Researchers from the School of Pharmacy at Queen’s University Belfast have developed a new antimicrobial coating which can be applied to urinary catheters to significantly reduce pain and lower the risk of infection.
Researchers from the School of Pharmacy at Queen’s University Belfast have developed a new antimicrobial coating which can be applied to urinary catheters and other medical devices to significantly reduce pain and lower the risk of infection for its users. This unique coating has the potential to greatly improve the quality of life for the millions of catheter users worldwide.
The coating was created using a unique mix of polymers which ensures it is low friction to reduce the pain and discomfort of catheterisation, as well as containing antimicrobial properties which protects the user from harmful microbes that can cause disease and in some cases, even death.
Researchers at Queen’s University Belfast in collaboration with the University of Leeds have published their findings today (Thursday 5 March) in ACS Applied Bio Materials.

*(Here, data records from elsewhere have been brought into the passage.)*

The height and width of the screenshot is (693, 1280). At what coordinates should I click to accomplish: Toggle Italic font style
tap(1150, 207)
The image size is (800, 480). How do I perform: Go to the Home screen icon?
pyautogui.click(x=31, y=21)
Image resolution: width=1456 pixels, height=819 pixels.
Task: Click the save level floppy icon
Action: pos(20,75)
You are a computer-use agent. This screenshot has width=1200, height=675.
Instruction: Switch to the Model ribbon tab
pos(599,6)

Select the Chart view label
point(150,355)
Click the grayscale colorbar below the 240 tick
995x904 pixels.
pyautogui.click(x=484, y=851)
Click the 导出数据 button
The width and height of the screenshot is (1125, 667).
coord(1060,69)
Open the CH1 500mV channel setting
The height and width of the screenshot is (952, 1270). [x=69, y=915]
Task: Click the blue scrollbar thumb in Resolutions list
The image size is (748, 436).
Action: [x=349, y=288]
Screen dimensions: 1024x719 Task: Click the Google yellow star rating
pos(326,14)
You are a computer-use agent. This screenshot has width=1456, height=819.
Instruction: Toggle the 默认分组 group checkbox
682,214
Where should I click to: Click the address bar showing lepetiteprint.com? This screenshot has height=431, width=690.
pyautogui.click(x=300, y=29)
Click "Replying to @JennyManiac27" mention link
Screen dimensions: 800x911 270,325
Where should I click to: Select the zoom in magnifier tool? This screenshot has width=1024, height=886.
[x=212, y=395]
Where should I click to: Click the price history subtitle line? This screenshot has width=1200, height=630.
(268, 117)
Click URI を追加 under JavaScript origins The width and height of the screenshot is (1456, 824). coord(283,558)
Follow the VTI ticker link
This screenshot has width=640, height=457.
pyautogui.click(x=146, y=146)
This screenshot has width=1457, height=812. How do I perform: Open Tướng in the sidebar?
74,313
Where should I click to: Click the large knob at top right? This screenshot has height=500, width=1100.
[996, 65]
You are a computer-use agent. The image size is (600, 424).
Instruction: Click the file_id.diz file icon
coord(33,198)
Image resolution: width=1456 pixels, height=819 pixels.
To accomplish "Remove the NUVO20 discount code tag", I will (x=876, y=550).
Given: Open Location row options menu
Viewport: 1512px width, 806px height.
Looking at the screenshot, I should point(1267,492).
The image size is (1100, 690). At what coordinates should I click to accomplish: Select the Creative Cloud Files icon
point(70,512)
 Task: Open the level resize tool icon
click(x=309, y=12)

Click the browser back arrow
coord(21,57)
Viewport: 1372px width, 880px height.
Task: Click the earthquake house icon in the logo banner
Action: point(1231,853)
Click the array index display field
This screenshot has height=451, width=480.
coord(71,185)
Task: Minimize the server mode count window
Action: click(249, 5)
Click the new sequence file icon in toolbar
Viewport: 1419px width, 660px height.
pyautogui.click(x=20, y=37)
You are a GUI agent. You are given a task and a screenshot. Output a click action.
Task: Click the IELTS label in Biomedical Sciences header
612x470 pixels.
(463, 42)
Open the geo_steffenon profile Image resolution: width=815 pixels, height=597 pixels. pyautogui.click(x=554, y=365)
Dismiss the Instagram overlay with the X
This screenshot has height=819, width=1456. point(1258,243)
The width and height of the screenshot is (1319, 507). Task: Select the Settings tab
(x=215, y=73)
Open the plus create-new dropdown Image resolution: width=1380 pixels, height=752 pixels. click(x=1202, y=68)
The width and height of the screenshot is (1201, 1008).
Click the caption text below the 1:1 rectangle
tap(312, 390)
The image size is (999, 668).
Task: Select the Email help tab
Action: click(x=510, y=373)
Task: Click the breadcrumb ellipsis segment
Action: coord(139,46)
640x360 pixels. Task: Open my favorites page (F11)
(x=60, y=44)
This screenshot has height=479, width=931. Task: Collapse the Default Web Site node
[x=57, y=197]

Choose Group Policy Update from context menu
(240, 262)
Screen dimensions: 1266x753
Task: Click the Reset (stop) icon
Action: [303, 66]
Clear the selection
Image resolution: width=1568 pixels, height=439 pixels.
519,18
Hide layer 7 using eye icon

UTIs associated with catheter use are one of the most common types of infection that affect people staying in hospital. This risk is particularly high if the catheter is left in place continuously (an indwelling catheter) with approximately 50% of all long-term catheterised patients experiencing recurrent episodes of catheter infections and blockages.
Dr Nicola Irwin, Lecturer in Pharmaceutical Materials Science and first author on the paper said: “Patients with poor control over their bladder function, for example those with urinary retention or drainage problems caused by neurological conditions such as spina bifida or spinal cord injuries may need catheterised up to eight times a day.
“Insertion and removal of poorly lubricated catheters causes friction between the urethral walls and the device surface, which is not only extremely painful for the patient, but upon regular use can lead to damage and narrowing of the urethra, bleeding and infection.”
As well as being extremely painful, these low-level infections, overtime, can cause antibiotic resistance in these users.
Professor Colin McCoy, Chair in Biomaterials Chemistry and co-author of the research explains: “People who use medical devices such as catheters on a daily basis are at high risk of persistent low-level infections, which, overtime, can cause antibiotic resistance. Antibiotic resistance is one the biggest global threats to society today and leads to longer hospital stays, higher medical costs and increased risk of infection and even death.
“It is vitally important we provide an alternative to the currently used devices, which have not changed much since their introduction almost 100 years ago despite their widespread clinical and many associated limitations.”